Request - Rewrite the lines from the line with "Given: Click inside" up to and including the last line, replacing "Expand" with "Toggle" and leaving everything else unchanged.

Data listing -
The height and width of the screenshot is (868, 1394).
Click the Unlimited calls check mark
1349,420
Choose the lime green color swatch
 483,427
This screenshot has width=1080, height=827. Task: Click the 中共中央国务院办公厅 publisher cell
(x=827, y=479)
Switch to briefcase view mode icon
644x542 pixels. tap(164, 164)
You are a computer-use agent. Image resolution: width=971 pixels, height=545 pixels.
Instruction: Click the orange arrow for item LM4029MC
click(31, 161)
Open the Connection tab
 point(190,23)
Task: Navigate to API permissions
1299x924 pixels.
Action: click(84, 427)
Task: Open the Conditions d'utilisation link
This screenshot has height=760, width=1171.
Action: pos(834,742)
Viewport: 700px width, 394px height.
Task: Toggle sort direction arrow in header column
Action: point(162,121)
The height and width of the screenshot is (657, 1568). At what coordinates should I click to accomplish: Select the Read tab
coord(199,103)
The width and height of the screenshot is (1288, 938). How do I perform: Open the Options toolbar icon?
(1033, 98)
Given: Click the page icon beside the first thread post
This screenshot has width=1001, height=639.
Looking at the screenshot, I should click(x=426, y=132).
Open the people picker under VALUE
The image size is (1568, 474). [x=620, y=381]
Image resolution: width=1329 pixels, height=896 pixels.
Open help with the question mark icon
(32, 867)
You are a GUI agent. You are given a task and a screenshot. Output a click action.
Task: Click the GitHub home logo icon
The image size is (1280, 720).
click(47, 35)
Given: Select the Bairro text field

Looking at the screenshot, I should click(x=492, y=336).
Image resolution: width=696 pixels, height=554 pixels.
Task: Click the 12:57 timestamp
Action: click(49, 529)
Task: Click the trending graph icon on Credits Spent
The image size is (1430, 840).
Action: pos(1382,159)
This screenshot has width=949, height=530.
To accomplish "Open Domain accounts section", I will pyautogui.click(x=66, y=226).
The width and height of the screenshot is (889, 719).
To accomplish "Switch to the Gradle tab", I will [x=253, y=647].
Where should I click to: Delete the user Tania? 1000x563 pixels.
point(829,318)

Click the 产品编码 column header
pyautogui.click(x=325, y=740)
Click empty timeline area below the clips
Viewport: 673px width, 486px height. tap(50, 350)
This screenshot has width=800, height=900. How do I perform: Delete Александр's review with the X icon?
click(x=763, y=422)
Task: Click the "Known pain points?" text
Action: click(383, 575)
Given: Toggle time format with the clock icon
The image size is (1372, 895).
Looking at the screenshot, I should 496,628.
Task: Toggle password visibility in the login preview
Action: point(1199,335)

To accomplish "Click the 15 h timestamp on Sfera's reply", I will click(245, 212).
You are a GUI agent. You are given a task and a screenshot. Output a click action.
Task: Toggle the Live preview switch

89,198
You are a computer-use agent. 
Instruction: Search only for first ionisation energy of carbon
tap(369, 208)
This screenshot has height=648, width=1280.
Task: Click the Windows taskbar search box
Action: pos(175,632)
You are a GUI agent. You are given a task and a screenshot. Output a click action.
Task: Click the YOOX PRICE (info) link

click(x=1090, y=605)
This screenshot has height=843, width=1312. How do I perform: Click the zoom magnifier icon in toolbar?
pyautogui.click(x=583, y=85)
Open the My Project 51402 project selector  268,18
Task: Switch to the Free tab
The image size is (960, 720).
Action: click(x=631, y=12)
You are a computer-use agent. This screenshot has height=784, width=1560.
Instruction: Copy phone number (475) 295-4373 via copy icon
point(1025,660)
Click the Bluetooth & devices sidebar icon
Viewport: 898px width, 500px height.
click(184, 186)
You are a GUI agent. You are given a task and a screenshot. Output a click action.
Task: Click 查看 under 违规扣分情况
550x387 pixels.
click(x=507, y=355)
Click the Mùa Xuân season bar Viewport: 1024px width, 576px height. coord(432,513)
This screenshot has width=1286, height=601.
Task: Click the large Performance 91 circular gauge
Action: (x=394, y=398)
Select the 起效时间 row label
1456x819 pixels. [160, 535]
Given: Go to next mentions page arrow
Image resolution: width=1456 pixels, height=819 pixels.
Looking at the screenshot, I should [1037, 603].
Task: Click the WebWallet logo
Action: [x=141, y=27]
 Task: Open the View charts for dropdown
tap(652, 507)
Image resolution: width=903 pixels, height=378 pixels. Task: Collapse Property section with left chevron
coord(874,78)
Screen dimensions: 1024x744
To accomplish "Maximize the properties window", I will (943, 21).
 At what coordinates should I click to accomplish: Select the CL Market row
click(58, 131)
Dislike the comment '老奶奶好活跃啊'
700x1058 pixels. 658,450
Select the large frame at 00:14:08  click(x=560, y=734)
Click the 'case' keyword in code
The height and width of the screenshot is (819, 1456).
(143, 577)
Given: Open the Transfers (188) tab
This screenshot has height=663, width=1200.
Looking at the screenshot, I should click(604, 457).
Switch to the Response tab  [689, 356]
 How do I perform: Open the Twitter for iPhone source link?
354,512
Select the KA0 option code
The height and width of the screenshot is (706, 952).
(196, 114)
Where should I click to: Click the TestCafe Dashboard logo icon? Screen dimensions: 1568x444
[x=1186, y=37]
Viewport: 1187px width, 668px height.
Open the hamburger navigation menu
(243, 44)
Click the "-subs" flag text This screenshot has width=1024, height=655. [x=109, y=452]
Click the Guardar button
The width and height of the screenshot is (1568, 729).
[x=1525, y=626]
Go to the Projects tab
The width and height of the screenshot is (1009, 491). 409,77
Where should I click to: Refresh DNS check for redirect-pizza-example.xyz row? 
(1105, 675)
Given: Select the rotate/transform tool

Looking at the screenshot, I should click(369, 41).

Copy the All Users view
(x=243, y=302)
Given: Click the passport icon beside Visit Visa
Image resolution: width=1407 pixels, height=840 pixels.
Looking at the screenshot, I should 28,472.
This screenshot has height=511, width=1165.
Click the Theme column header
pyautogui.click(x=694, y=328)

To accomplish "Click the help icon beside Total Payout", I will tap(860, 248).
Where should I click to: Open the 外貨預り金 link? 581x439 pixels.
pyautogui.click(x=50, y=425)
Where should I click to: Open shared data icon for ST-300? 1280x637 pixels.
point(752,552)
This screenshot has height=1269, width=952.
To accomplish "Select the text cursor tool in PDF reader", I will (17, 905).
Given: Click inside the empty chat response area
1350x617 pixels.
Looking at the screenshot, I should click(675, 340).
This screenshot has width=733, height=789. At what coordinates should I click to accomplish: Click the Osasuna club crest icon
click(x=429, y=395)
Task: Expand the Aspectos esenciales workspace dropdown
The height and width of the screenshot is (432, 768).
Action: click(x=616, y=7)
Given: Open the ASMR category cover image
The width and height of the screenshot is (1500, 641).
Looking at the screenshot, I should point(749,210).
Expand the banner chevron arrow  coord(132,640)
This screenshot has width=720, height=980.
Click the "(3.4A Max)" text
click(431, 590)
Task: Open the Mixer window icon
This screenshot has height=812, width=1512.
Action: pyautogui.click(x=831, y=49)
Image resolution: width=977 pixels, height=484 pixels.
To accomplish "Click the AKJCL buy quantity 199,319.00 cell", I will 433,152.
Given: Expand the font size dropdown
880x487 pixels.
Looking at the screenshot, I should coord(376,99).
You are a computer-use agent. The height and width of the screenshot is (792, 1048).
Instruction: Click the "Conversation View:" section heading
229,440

Expected answer -
Given: Click inside the empty chat response area
1350x617 pixels.
Looking at the screenshot, I should click(675, 340).
This screenshot has width=733, height=789. At what coordinates should I click to accomplish: Click the Osasuna club crest icon
click(x=429, y=395)
Task: Toggle the Aspectos esenciales workspace dropdown
The height and width of the screenshot is (432, 768).
Action: click(x=616, y=7)
Given: Open the ASMR category cover image
The width and height of the screenshot is (1500, 641).
Looking at the screenshot, I should point(749,210).
Toggle the banner chevron arrow  coord(132,640)
This screenshot has width=720, height=980.
Click the "(3.4A Max)" text
click(431, 590)
Task: Open the Mixer window icon
This screenshot has height=812, width=1512.
Action: pyautogui.click(x=831, y=49)
Image resolution: width=977 pixels, height=484 pixels.
To accomplish "Click the AKJCL buy quantity 199,319.00 cell", I will 433,152.
Given: Toggle the font size dropdown
880x487 pixels.
Looking at the screenshot, I should coord(376,99).
You are a computer-use agent. The height and width of the screenshot is (792, 1048).
Instruction: Click the "Conversation View:" section heading
229,440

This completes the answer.